Renting the good life — and insuring it
Linda Melone
Imagine arriving at a soiree in a Lamborghini or jetting off to the Caribbean island to unwind. With luxury rentals, you don’t have to be a millionaire to live like one, but you do need the right insurance.
Without insurance, losing a diamond necklace or damaging a car on a remote island can mean paying thousands of dollars out of pocket.
Experts offer these tips for keeping your elite rentals covered.
Fancy wheels
For $5,500 a day, you an impress your friends by showing up to the bowling alley in a Lamborghini Aventador (retail price: $375,000). Or for considerably less, $400 to $500 a day, you can tool around town in a luxury BMW or Porsche.
Whether you’re getting behind the wheel of a Lamborghini or Porsche, your insurer may or may not cover you, says Ryan Hardgrave, an agent with the Insurance One Agency in Texas. If your insurer doesn’t normally insure a Lamborghini, it likely won’t cover you if you rent one. If that’s the case, you’ll want to buy additional insurance offered through the dealership or rental car company, Hardgrave says.
In general, all motorists must carry full coverage (liability, comprehensive and collision) on their own auto insurance to be able to rent a car, says Loretta Worters, a spokeswoman for the Insurance Information Institute. In most cases, whatever coverage and deductibles you have on your own car would apply to the rented car, provided you’re using the rented car for recreation. Keep in mind that you can pay for insurance sold by the rental car company, or your credit card issuer may offer rental car insurance as a benefit.
Liability limits must meet a state’s minimum requirements; liability coverage is mandatory in every state except New Hampshire. The insurance industry recommends at least worth of $100,000 coverage per person for bodily injury, $300,000 per accident for bodily injury and $100,000 per accident for property damage, Worters says. In insurance lingo, that coverage would be written as 100/300/100.
You’ll also need a clean driving record, as dealers and rental car companies balk at letting a high-risk driver head out in one of their cars.
Bling it on
Renting a sparkling diamond necklace for a soiree won’t cost as much as renting a Lamborghini, but losing the jewels can cost you if you’re uninsured. Fortunately, many jewelry renters such as Adorn.com include insurance in the price of their rentals.

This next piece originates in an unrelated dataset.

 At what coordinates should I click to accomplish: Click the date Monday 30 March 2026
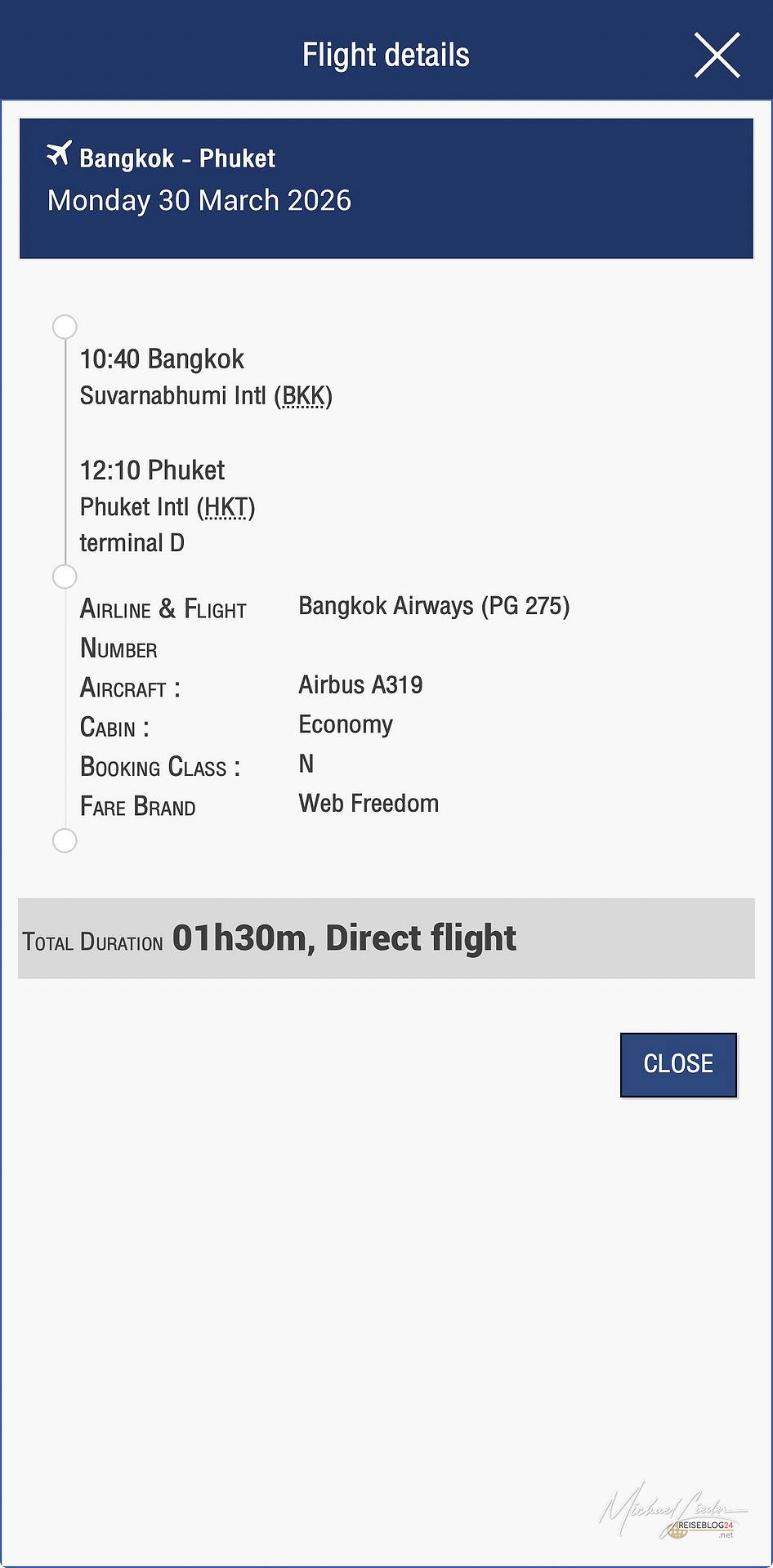pyautogui.click(x=199, y=201)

At Adorn, prices start around $150, including insurance (which covers lost or damaged stones) to rent a diamond necklace worth at least $15,000. Other sites offering lower-priced jewelry, such as bagborroworsteal.com, also include insurance as part of the rental price, but it covers only cleaning and damage, not loss or theft.
If you rent through a website like Adorn.com, shipping insurance covers the jewelry while it’s in transit without a deductible, Worters says. While the jewelry is in your possession, it continues to be insured. However, if you file a claim, it’s subject to a deductible equaling 33 percent the jewelry’s retail value.
Rental companies also typically require a security deposit, usually equaling 5 percent of the jewelry’s retail value, Worters says. That amount is put on hold on your credit card while you’ve got the jewelry.
You also may be able to add a rider, called a personal articles floater, to your homeowner’s insurance in case something happens to the jewelry. After all, 33 percent of the retail value can be costly — nearly $9,000 for a $27,000 diamond necklace.
Make like Gilligan
When you’ve had enough of work demands, you can leave it all behind and hide out on your own private island. At PrivateIslandsOnline.com, rental options range from Alaska ($5,000 a week) to Fiji ($3,500 a week).
Brian Kane, owner of Donnelly & Sproul Inc. Insurance in New Jersey, warns that your American home insurance policy won’t protect you if the rented island is not in the United States. Island rentals outside the United States require personal liability coverage from a specialty insurer like Lloyd’s of London. “The cost depends on what you plan to do on the island, whether it’s just your family or 50 of your closest friends,” Kane says.
If you’re renting a house on a private island just for your family for a week, you can expect to pay about $1,000 for the extra liability coverage, according to Kane.
Live like a celebrity
The rich and famous may buy up homes like Monopoly properties but often have little time to spend in them. For instance, movie star Anne Hathaway has stopped living in her 7,750-square-foot duplex in Manhattan. But you can rent Hathaway’s pad for $65,000 a month. In Palm Springs, Calif., you can rent an array of celebrity homes for $895 a night or $9,740 a month, according to RentalsPalmSprings.com.
So, what happens if you break a vase in one of those homes or spill wine on the carpet? The personal liability portion of your home insurance policy will cover the damage, according to Kane. Likewise, the personality liability coverage will pay your legal expenses — up to a set amount — if the landlord sues you for any damage that’s done.